[A quick note!! Hi! I used to write a newsletter, but I stopped because life got busy. Lately, I haven’t been able to sleep very much. When I can’t sleep, my mind obsesses over “hyperfixations,” a term those in the ADHD community will recognize. So, I blog. I blog because it helps me work out these ideas, and tires me out. I’m going to use this new newsletter, “Late Night Dispatch,” as just that — writing through insomnia. This won’t be a nightly, weekly, or monthly thing. It’ll just be for when I can’t sleep. If you like reading my tweets (lol) or my work (thank you, if you do!!), now I have this. Also note that since none of this is edited and is written in the early hours of the morning, it’ll be incoherent at times. But that’s what late night dispatches are.]
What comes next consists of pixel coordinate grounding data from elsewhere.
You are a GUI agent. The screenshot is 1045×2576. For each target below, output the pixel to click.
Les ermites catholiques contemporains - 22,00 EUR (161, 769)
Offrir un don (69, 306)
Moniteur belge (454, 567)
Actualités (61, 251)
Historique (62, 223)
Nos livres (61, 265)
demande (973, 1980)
Thursday, 9-10pm ET. That was the golden ticket to a successful show a decade ago.
There are hierarchies at networks. Anything that you could sell ads on, but no one particularly wanted to watch, went either before 7pm ET or after 1:30am ET Monday thru Thursday. Friday and Saturday nights were reserved for shows already on their way out the door. The only spot more coveted than 9-10pm ET on a weekday was 9pm ET on a Sunday. Maybe. Don’t take my word for it — look.
It’s still mostly true for the major networks. People who still tune in to television every week experience a curated watching experience, handed down to them by network programming executives, who study weekly ratings and people’s behaviors. That’s why a show like The Big Bang Theory or The Walking Dead receive guaranteed prime time slots every season.
But, really, what does prime time mean to us? I don’t own any form of basic cable. Neither do my friends. I can’t remember the last time I channel surfed. My version of coming home from work, flopping on the couch, and browsing is a three-step process: switch the PlayStation 4 on, select the Netflix (or Hulu or HBO Now or Amazon Prime Video) app, and rummage around for a couple of minutes.
I used to feel like this gave me more freedom. The choices were endless! There was too much choice! It became a pseudo-condition among cord cutters: a newfound form of decision paralysis. Eventually we’d all give up and watch Friends or The Office (similar to landing on Fresh Prince of Bel-Air re-runs on TBS) — or we’d pick whatever Netflix highlighted for us. These titles, a never ending barrage of movies and stand-up specials and TV series and documentaries — hand picked for us by Netflix’s impressive algorithm.
Finally, technology saved us from ourselves. And saved us from boredom. Netflix’s algorithm learned from each one of our choices, and promised to serve up something equally delicious for us to waste two hours watching. But it failed. It has been failing. It just took us until Tuca &Bertie’s cancellation to show us just how much it’s failed us.
Tuca and Bertie
I am the optimal subscriber for Netflix to recommend Tuca & Bertie to. Not only have I watched every episode of BoJack Horseman more times than I can remember, but I watch every cartoon Netflix releases. I also just watch a ton of sad shit. I’m trying to turn Netflix into my own personal Tumblr, but with less scrolling.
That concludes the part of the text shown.